The world of interior design always follows certain trends. While it can be tempting to march to the beat of your own drum, there are trends worth following. Many interior designers love to incorporate the following four trends into their work.
Especially in rooms with clean lines and little use of color, texture can add a little something extra. If you have a large, white wall in a living room, for example, leaving it smooth can make the room look boring. Using a bit of plaster to add some texture, however, can give the wall more character and life. Similarly, natural wood grains can warm a room's appearance.
The goal is to embrace imperfections and accept time-tested materials for their slight flaws. Experiment with different textures. For example, maybe a leather couch can add texture in the middle of a living room.
Square archways, doorways, and windows represent the simplest forms of interior design. There is nothing wrong with these, but squares within squares can get redundant quickly. Adding a few curves will make a space inherently more interesting. Feel free to embrace this trend with curved furniture, sinks, countertops, and tables. Once more, this approach often works best to liven up rooms that employ fairly simple modernist or contemporary designs.
Many interior designers prefer to build visually consistent spaces for their clients. However, you can still produce a consistent look by taking the best elements of two different design approaches. Someone creating a contemporary space, for example, might grab patterns more commonly associated with traditional or Victorian designs. By deploying the patterns strategically, they can add color and form to relatively simple spaces.

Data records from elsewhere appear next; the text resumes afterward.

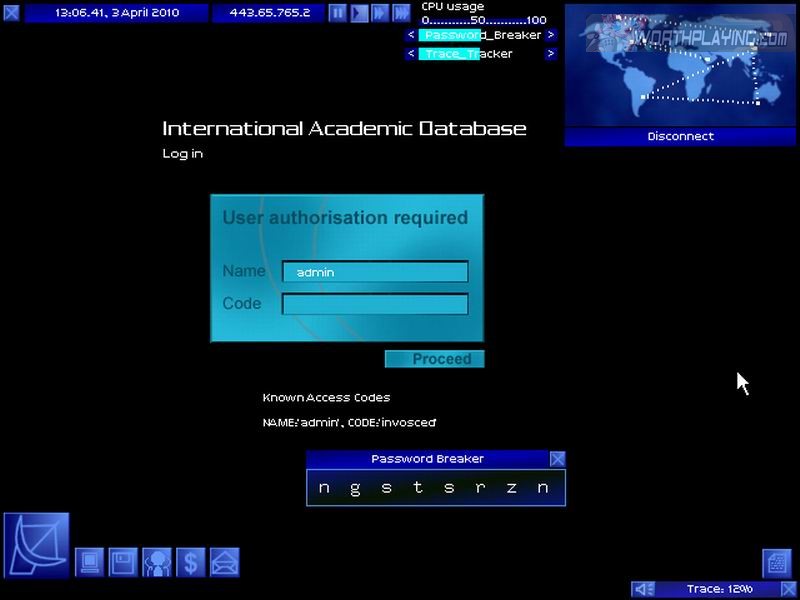The height and width of the screenshot is (600, 800).
Task: Click Disconnect below the world map
Action: [x=681, y=137]

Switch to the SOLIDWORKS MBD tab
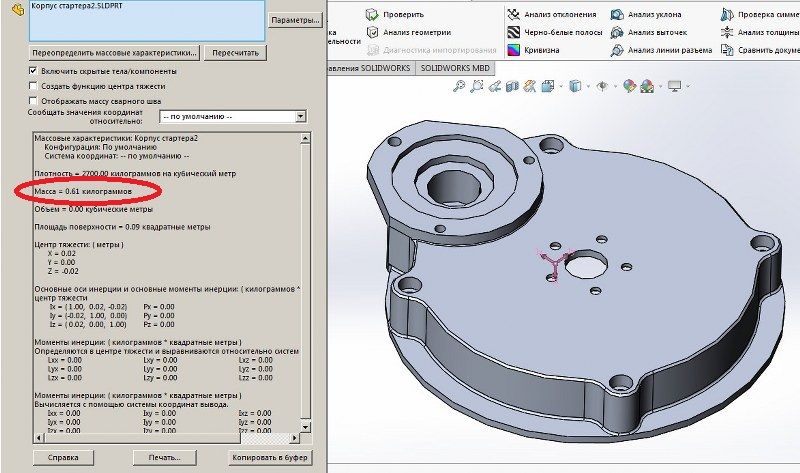(455, 68)
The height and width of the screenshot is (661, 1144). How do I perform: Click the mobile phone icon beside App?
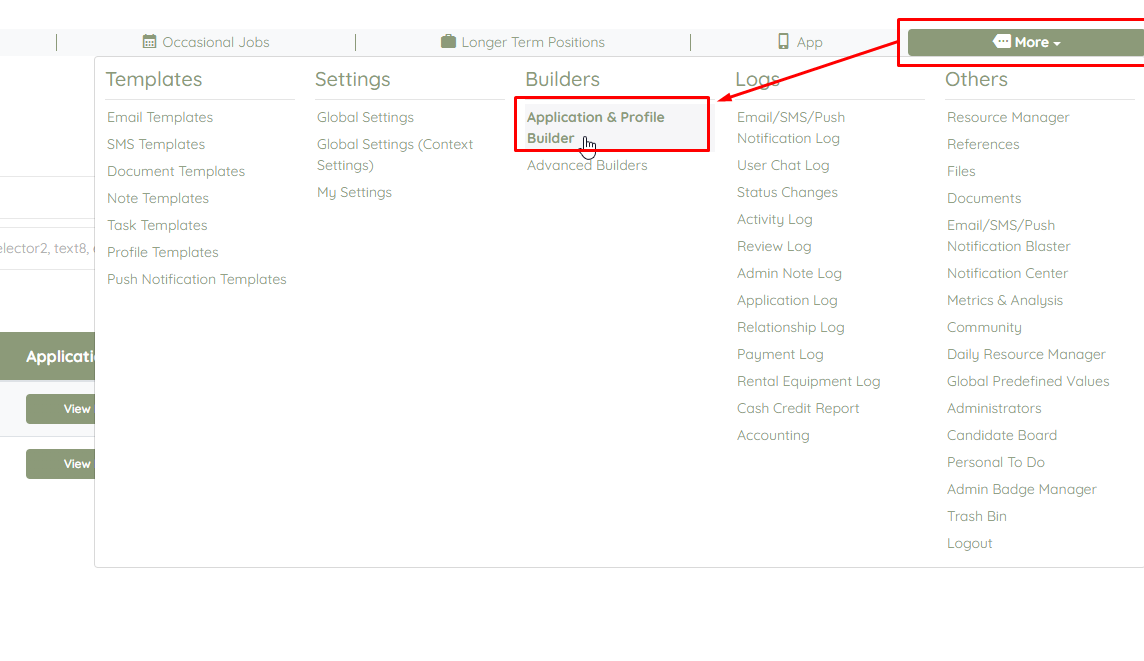point(783,42)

You can experiment with this approach by using accent pieces and furnishings. A more visually complex rug or a lamp, for example, can add a different style to a modernist room. You can then keep adding elements from each style until you strike the right visual balance between the two styles.
Tones and Grades
Matching complementary tones of certain colors can help you develop a theme for a whole room. Light tan walls next to dark brown trim on the windows, for example, can provide a nice contrast without getting noisy.
Similarly, you can use several grades of a tone to add interest across a room. Perhaps you'll have a dark fireplace to serve as the room's focal point, light walls, and an in-between tone for the windows and trim. You can use a slightly different tone for the doors too.